- EXERCISE AIM -
The answer must consist of every line from the data that holds "below".

- DATA FOR THE TASK -
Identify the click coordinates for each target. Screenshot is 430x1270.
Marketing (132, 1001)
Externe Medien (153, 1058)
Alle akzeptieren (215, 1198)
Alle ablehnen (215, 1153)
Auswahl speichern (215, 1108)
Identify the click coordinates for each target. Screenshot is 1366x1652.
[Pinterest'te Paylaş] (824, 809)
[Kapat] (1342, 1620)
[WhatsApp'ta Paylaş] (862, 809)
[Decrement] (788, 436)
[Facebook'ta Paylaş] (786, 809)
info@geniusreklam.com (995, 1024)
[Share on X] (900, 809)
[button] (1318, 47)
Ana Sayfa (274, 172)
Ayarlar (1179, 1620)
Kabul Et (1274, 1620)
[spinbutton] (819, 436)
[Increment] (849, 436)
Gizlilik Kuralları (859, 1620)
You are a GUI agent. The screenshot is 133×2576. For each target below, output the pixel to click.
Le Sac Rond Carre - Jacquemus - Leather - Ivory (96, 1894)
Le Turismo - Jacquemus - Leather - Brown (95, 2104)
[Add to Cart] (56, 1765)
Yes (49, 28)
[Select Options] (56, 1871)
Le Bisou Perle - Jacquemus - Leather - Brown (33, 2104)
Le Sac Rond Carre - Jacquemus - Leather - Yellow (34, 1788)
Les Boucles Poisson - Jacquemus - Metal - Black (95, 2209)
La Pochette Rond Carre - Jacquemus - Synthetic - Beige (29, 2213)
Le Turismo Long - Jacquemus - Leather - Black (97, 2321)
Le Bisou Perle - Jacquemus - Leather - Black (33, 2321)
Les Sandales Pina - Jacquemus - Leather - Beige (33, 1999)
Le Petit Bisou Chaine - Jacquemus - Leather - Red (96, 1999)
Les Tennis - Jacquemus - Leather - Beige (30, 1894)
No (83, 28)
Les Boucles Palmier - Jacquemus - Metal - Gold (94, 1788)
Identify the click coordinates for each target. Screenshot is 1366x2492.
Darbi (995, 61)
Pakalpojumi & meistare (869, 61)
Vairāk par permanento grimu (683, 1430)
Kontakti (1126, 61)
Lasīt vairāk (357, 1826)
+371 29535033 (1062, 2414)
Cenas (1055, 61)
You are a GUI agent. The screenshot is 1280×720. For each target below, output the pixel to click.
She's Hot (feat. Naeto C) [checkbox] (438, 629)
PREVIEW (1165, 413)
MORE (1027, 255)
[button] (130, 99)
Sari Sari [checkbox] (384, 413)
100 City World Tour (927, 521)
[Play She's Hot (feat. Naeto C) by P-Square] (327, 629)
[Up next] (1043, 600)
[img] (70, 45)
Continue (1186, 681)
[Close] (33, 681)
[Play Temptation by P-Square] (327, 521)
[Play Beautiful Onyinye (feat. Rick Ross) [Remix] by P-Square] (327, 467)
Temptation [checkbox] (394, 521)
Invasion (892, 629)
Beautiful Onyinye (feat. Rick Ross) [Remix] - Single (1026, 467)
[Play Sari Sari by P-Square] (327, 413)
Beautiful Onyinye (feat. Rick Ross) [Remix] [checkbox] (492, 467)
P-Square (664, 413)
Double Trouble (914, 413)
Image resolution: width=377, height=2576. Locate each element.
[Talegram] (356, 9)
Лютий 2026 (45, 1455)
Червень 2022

- TASK RESULT -
You are a GUI agent. The screenshot is 133×2576. For each target below, output the pixel to click.
You are a GUI agent. The screenshot is 1280×720. For each target below, output the pixel to click.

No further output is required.